Iraq - Galvanised and Divided the UN
23 The war in Iraq was not the first time and will not be the last time
that the Security Council will be unable to act. The hope of the late
1980s and early 1990s - that the end of the Cold War would, at last,
enable the Security Council to discharge its `primary responsibility
for the maintenance of international peace and security " - has
long been shattered.
24 In retrospect, Iraq's invasion and annexation of Kuwait in 1990 represented
an unusually clear-cut violation of fundamental Charter principles.

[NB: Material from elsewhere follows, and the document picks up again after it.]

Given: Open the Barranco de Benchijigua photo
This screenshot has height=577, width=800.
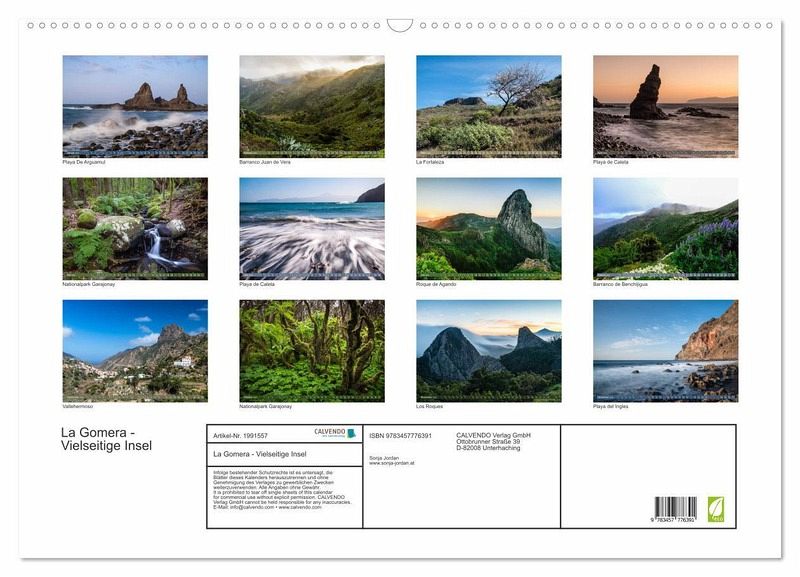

This greatly eased the task of securing Security Council authorisation
for military action.
25 But, the consensus on Iraq was short-lived. By 1994, Russia and France
began to call for a "road map " for the lifting of sanctions.
By 1998, the withdrawal of UNSCOM and Operation Desert Fox marked the
end of the
Security Council's consensus on Iraq. Thereafter, the Security Council
acted in accordance with a complex balance of principles and national
interests, resulting in inconsistent and incoherent decisions. In the
"Oil for Food" debates, humanitarian concerns about the consequences
of sanctions were mixed with the commercial and business interests of
some of the Permanent Members.
26 This did not, however, make the Security Council irrelevant. It merely
meant that the Security Council served as a forum for managing competing
interests, an important role that it has played for all its history.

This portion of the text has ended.